[WHAT THIS TASK INVOLVES] All of the data must be returned word for word.

[TASK MATERIAL]
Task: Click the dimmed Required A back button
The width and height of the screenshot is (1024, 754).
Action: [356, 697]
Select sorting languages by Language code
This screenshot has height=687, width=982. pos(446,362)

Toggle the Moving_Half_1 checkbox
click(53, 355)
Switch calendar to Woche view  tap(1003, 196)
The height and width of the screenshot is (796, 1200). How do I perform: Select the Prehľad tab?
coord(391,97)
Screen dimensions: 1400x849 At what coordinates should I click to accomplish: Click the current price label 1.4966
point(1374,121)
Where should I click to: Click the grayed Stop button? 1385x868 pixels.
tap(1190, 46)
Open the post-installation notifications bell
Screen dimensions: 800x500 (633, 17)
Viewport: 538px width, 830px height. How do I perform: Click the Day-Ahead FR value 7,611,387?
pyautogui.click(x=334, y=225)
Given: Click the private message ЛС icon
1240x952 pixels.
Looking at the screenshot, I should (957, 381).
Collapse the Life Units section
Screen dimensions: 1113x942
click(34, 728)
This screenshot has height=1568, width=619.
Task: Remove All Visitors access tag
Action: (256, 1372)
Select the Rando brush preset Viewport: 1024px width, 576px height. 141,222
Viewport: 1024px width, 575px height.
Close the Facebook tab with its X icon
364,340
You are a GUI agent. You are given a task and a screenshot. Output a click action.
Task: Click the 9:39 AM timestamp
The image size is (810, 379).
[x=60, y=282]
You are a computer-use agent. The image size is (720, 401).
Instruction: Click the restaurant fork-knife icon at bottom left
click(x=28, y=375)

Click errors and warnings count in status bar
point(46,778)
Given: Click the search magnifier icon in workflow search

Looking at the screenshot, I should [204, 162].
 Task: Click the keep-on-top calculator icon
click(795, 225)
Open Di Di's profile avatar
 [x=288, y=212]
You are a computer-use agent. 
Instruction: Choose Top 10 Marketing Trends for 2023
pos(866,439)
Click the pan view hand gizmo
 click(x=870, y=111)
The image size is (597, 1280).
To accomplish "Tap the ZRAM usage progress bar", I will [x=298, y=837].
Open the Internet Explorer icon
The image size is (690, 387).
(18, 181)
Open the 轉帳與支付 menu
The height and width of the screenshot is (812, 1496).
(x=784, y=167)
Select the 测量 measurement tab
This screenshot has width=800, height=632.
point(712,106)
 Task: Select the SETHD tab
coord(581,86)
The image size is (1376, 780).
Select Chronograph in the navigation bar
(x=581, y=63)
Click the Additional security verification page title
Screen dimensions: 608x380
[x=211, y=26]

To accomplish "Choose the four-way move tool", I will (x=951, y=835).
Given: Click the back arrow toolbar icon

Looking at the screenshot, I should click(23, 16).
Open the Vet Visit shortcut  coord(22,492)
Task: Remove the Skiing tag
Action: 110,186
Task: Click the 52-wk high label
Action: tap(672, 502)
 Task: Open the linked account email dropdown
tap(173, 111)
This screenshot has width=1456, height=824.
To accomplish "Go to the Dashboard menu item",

[EXERCISE RESULT]
Task: Click the dimmed Required A back button
The width and height of the screenshot is (1024, 754).
Action: [356, 697]
Select sorting languages by Language code
This screenshot has height=687, width=982. pos(446,362)

Toggle the Moving_Half_1 checkbox
click(53, 355)
Switch calendar to Woche view  tap(1003, 196)
The height and width of the screenshot is (796, 1200). How do I perform: Select the Prehľad tab?
coord(391,97)
Screen dimensions: 1400x849 At what coordinates should I click to accomplish: Click the current price label 1.4966
point(1374,121)
Where should I click to: Click the grayed Stop button? 1385x868 pixels.
tap(1190, 46)
Open the post-installation notifications bell
Screen dimensions: 800x500 (633, 17)
Viewport: 538px width, 830px height. How do I perform: Click the Day-Ahead FR value 7,611,387?
pyautogui.click(x=334, y=225)
Given: Click the private message ЛС icon
1240x952 pixels.
Looking at the screenshot, I should (957, 381).
Collapse the Life Units section
Screen dimensions: 1113x942
click(34, 728)
This screenshot has height=1568, width=619.
Task: Remove All Visitors access tag
Action: (256, 1372)
Select the Rando brush preset Viewport: 1024px width, 576px height. 141,222
Viewport: 1024px width, 575px height.
Close the Facebook tab with its X icon
364,340
You are a GUI agent. You are given a task and a screenshot. Output a click action.
Task: Click the 9:39 AM timestamp
The image size is (810, 379).
[x=60, y=282]
You are a computer-use agent. The image size is (720, 401).
Instruction: Click the restaurant fork-knife icon at bottom left
click(x=28, y=375)

Click errors and warnings count in status bar
point(46,778)
Given: Click the search magnifier icon in workflow search

Looking at the screenshot, I should [204, 162].
 Task: Click the keep-on-top calculator icon
click(795, 225)
Open Di Di's profile avatar
 [x=288, y=212]
You are a computer-use agent. 
Instruction: Choose Top 10 Marketing Trends for 2023
pos(866,439)
Click the pan view hand gizmo
 click(x=870, y=111)
The image size is (597, 1280).
To accomplish "Tap the ZRAM usage progress bar", I will [x=298, y=837].
Open the Internet Explorer icon
The image size is (690, 387).
(18, 181)
Open the 轉帳與支付 menu
The height and width of the screenshot is (812, 1496).
(x=784, y=167)
Select the 测量 measurement tab
This screenshot has width=800, height=632.
point(712,106)
 Task: Select the SETHD tab
coord(581,86)
The image size is (1376, 780).
Select Chronograph in the navigation bar
(x=581, y=63)
Click the Additional security verification page title
Screen dimensions: 608x380
[x=211, y=26]

To accomplish "Choose the four-way move tool", I will (x=951, y=835).
Given: Click the back arrow toolbar icon

Looking at the screenshot, I should click(23, 16).
Open the Vet Visit shortcut  coord(22,492)
Task: Remove the Skiing tag
Action: 110,186
Task: Click the 52-wk high label
Action: tap(672, 502)
 Task: Open the linked account email dropdown
tap(173, 111)
This screenshot has width=1456, height=824.
To accomplish "Go to the Dashboard menu item",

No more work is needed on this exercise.